═══ Data for this exercise
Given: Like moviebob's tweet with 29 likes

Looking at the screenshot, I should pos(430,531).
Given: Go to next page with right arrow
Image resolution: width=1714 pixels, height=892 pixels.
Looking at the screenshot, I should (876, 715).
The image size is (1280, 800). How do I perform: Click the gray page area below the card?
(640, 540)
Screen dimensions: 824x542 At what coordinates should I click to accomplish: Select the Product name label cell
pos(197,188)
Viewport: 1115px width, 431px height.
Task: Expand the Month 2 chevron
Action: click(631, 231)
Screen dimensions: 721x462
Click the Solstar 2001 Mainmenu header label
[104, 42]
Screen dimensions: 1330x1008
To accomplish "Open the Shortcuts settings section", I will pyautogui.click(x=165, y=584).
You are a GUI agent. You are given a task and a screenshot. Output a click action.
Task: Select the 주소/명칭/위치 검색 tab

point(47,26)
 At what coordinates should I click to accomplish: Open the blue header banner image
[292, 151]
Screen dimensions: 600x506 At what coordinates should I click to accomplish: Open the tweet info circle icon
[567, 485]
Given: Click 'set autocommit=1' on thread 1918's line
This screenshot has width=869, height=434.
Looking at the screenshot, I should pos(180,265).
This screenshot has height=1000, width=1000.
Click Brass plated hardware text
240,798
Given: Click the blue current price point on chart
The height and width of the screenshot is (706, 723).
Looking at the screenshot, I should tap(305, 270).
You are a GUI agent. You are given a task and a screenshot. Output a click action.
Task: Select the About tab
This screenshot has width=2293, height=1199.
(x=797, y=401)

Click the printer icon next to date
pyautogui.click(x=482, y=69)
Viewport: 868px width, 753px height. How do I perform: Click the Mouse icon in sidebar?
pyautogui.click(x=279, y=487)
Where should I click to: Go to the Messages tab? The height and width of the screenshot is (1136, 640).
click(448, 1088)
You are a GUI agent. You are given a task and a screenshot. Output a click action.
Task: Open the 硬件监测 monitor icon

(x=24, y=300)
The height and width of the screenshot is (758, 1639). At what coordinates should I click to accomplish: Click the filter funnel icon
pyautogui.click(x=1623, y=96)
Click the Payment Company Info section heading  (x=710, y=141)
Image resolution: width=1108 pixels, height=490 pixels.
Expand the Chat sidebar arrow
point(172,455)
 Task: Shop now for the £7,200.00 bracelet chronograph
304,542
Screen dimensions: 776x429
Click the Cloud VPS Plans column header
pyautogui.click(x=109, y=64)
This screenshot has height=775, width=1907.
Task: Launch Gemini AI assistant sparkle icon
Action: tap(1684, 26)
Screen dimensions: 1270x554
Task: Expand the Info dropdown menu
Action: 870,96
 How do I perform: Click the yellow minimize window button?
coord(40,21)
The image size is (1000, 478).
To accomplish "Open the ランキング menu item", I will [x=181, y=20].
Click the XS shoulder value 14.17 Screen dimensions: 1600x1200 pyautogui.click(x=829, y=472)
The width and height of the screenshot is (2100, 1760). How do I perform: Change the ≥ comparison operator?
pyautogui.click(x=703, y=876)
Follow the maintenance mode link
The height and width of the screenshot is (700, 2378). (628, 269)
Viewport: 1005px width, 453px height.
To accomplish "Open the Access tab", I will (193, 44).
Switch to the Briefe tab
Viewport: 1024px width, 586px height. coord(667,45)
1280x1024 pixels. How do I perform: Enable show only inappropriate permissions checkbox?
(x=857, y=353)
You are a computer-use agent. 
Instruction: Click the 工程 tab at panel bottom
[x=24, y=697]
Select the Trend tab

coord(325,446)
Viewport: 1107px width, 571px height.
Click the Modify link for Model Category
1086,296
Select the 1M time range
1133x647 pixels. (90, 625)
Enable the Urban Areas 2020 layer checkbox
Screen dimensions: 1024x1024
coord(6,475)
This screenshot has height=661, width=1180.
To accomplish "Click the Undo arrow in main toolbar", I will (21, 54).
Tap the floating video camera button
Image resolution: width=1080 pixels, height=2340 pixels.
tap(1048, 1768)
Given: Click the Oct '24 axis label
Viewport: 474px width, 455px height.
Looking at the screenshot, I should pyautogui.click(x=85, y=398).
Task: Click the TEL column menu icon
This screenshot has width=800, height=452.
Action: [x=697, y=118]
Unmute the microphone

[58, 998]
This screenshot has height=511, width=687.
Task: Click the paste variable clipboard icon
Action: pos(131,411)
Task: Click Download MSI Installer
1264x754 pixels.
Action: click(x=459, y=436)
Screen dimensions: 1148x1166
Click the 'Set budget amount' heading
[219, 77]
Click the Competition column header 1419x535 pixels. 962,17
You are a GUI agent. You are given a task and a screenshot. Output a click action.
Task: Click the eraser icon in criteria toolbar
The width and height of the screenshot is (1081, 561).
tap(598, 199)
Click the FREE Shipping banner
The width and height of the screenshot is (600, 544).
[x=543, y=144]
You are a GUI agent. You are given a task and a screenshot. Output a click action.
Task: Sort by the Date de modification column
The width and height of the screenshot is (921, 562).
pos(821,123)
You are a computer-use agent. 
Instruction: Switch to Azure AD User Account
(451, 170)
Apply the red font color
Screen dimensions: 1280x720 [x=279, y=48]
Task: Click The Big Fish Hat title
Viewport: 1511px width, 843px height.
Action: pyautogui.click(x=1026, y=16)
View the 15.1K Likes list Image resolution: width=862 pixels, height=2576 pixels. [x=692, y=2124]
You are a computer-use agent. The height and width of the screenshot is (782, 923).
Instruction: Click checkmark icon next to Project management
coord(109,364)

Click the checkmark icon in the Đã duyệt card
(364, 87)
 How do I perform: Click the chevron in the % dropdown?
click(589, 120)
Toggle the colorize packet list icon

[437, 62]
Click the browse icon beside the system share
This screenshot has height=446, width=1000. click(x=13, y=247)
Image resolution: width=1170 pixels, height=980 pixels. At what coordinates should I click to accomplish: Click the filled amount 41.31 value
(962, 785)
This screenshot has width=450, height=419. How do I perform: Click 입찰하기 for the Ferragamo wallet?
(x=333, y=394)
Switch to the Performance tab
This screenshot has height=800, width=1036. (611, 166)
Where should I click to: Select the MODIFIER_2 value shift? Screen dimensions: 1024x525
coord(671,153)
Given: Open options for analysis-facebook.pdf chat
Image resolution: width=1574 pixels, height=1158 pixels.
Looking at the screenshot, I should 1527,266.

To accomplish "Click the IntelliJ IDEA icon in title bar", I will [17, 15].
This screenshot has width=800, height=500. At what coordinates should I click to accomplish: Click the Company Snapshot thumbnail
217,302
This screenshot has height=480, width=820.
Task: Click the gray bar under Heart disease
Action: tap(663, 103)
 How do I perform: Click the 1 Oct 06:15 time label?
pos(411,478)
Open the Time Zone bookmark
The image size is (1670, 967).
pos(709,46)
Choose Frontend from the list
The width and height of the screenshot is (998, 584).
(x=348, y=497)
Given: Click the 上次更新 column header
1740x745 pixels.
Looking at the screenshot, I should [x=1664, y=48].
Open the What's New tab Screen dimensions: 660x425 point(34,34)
══════
■ Task directions ■
All that the answer may hold is the lines from the one with "This screenshot has width=800, height=500." through the end of the data, set down exactly as they appear.

■ Output of the task ■
This screenshot has width=800, height=500. At what coordinates should I click to accomplish: Click the Company Snapshot thumbnail
217,302
This screenshot has height=480, width=820.
Task: Click the gray bar under Heart disease
Action: tap(663, 103)
 How do I perform: Click the 1 Oct 06:15 time label?
pos(411,478)
Open the Time Zone bookmark
The image size is (1670, 967).
pos(709,46)
Choose Frontend from the list
The width and height of the screenshot is (998, 584).
(x=348, y=497)
Given: Click the 上次更新 column header
1740x745 pixels.
Looking at the screenshot, I should [x=1664, y=48].
Open the What's New tab Screen dimensions: 660x425 point(34,34)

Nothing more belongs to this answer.